Technically, the following are not proofs, or even theorems, but I think they count as insights that have the quality that it's hard to imagine computers coming up with them. First, there's:

Mathematics can be formalized.

Along the same lines, there's:

Computability can be formalized.

If you insist on examples of proofs then maybe I'd be forced to cite the proof of Goedel's incompleteness theorem or of the undecidability of the halting problem, but to me the most difficult step in these achievements was the initial daring idea that one could even formulate a mathematically satisfactory definition of something as amorphous as "mathematics" or "computability." For example, one might argue that the key step in Turing's proof was diagonalization, but in fact diagonalization was a major reason that Goedel thought one couldn't come up with an "absolute" definition of computability.

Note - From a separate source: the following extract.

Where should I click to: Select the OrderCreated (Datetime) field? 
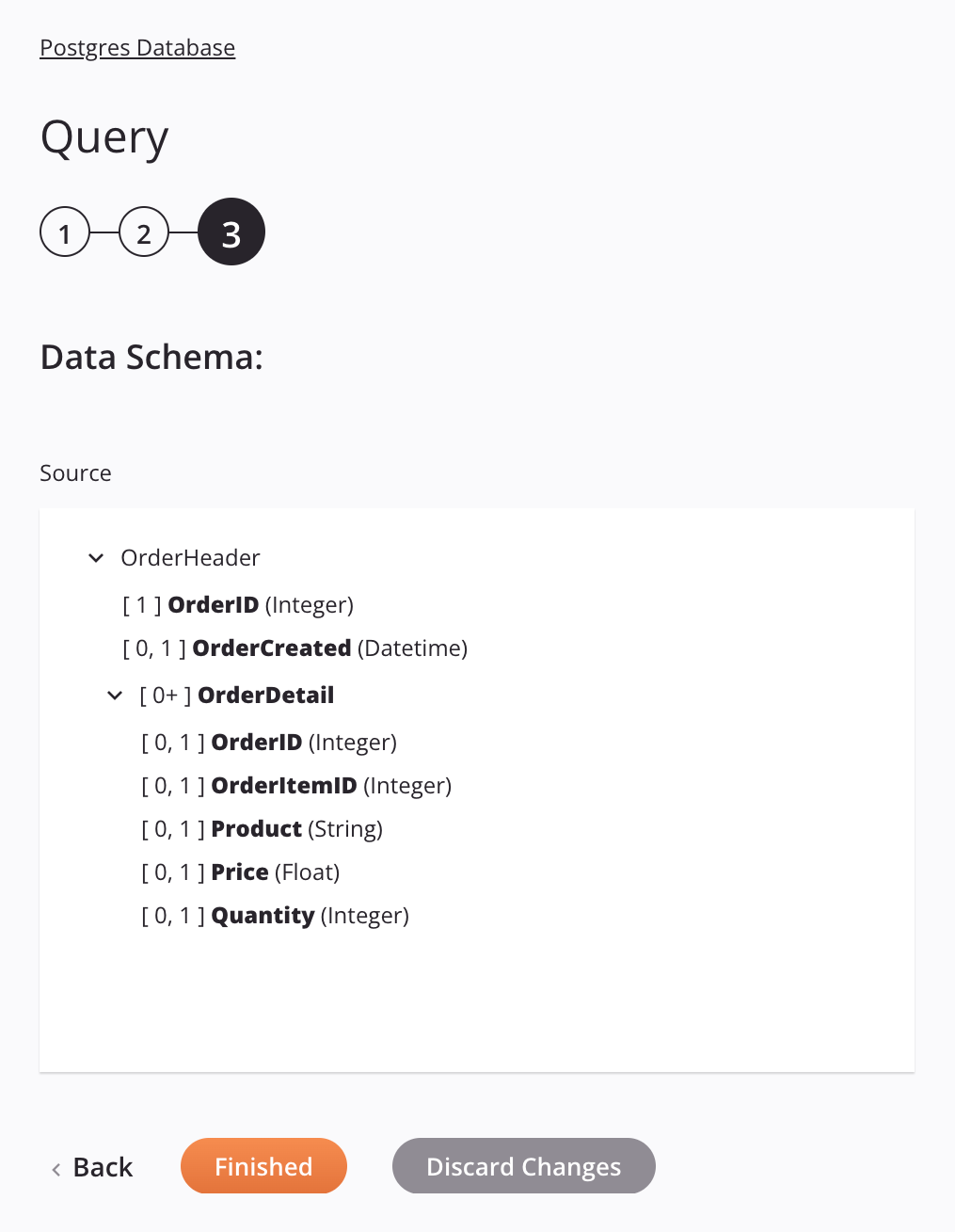[294, 648]
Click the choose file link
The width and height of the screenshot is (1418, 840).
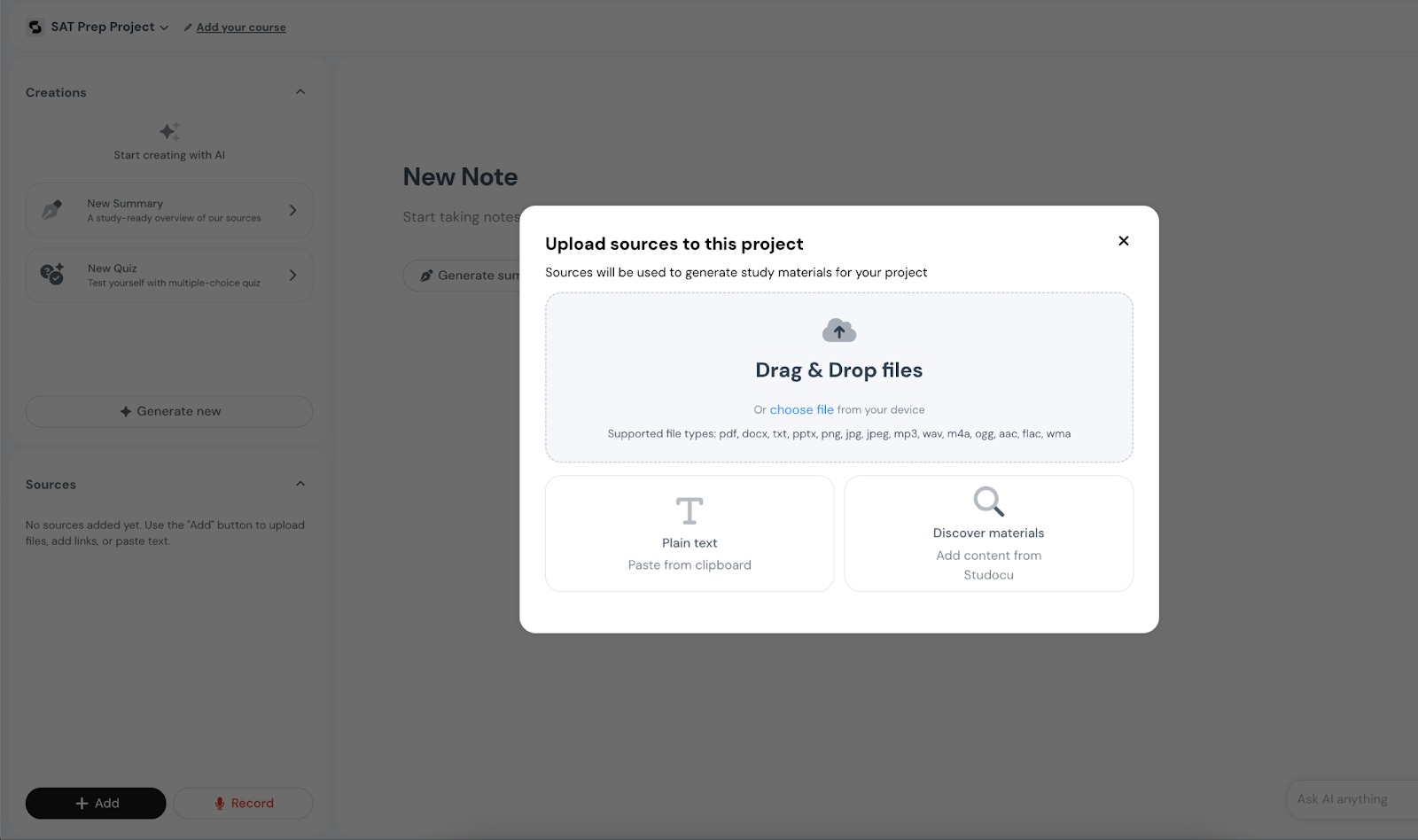(x=801, y=409)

Nowadays we are so used to thinking of mathematics as something that can be put on a uniform axiomatic foundation, and of computers as a part of the landscape, that we can forget how radical these insights were. In fact, I might argue that your entire question presupposes them. Would computers have come up with these insights if humans had not imagined that computers were possible and built them in the first place? Less facetiously, the idea that mathematics is a formally defined space in which a machine can search systematically clearly presupposes that mathematics can be formalized.

More generally, I'm wondering if you should expand your question to include concepts (or definitions) and not just proofs?